The boy was beside it, kneeling down to it, checking the dog’s eyes, talking, soothing it with his voice. He looked up at Bailey. “I’ve got a Magnum in my car,” he said. “You better get that fucking cat out of here, cause I’m gonna kill it.” The dog started growling again.
“None of that,” the old man said, frightened. “None of that now, Davey. You’re not supposed to have that dog, you know? I haven’t said anything, but—”
“Go inside, Mr. Keys,” the boy said, his hand in the dog’s collar, restraining it.
“All right,” Bailey said. He slammed the passenger door shut and started around the car, then stopped and made a slow sweeping motion with his hand. “All right. Just get the dog away.”
The cat, under th
e far side of the car, lay limp on the blacktop, fast breaths heaving in its gaunt sides, you could see its lungs. Bailey dragged it out as gently as he could, opened the car door and set the cat on the back seat. “Way to go,” he whispered, getting into the car.
The blond boy shook his head and sneered. Bailey let the car roll backward out of the parking lot and drove away, thinking he would drop the cat on the next corner, and the next, and the next.
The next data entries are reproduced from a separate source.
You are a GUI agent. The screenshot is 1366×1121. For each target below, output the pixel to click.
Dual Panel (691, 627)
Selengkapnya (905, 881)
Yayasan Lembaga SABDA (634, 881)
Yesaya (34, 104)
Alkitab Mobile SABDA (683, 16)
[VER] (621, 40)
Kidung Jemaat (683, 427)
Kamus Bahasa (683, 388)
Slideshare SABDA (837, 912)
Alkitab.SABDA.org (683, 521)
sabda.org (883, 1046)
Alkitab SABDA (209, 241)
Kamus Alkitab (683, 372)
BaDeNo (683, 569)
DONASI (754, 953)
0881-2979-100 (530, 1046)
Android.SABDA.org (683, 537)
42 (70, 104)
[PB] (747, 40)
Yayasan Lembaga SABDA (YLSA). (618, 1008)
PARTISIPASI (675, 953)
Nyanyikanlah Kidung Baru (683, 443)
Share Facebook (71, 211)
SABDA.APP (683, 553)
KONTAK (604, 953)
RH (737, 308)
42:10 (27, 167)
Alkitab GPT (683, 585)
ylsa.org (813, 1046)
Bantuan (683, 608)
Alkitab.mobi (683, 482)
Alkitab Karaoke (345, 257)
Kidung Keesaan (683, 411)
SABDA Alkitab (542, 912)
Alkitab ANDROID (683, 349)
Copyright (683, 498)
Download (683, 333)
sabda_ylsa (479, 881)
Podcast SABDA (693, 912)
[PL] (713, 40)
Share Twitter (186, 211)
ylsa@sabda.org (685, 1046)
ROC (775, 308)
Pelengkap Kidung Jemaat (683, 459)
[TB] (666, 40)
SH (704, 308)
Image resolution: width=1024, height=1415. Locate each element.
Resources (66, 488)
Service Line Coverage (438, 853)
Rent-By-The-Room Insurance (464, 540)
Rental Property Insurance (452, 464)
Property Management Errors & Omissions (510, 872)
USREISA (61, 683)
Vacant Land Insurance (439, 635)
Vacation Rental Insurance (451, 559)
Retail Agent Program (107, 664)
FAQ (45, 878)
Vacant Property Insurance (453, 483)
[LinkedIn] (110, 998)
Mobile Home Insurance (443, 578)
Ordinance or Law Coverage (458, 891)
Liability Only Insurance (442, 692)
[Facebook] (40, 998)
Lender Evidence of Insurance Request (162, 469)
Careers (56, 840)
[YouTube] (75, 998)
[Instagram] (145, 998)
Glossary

But he didn’t; he took it home and locked it in his extra bathroom, with an ancient can of tuna fish and a plastic dishpan full of newspaper as a litter box.
• • •
The next day Bailey called in sick at work and went back to sleep until late afternoon. After a shower, he cashed Claire’s check at her bank and went by an ATM to squeeze what he could from seven credit cards, then got a soft drink at a drive-through and rolled out of town, headed for the coast casinos with a little over five hundred dollars. He had won sometimes, it wasn’t always losing, but even quitting while you were ahead took a discipline that he couldn’t seem to maintain once he got inside the places.
Don’t eat ice, Bailey told himself, chewing. His teeth were cracked already, lines running up and down every one he looked at when he leaned in close to a mirror, which he did on occasion. It meant you were orally fixated, too, which meant something—you wanted to suck a tit, you were childish, or something. Got that right, Bailey thought. But a quarter of the population smokes cigarettes, which means the same thing supposedly, so it’s not so bad, being childish. If you weren’t oral, you were anal, was that any better? No way.
He tilted his cup up for more ice. No way, he thought. He had been in the car an hour now, and had another hour’s ride. Twilight was rising up ahead of him, orange and dark, reminding him of a place he and Claire had had once, a tiny apartment on one side of a lake with hills on the other side. The apartment had a balcony where they’d sit and watch the sun set behind the hills. One afternoon she said, I bet there’s a pile of big orange suns lying around over there somewhere.
Bailey laughed, raised his cup. He would stop in Gulfport, eat a comp steak at that fancy restaurant, then drive down the beach highway to Biloxi. He liked the dealers better there. Maybe I’ll make a couple grand and return her money the very next day, he thought. Here, baby, I appreciate the loan. In fact I’m buying you dinner. Bring what’s his name.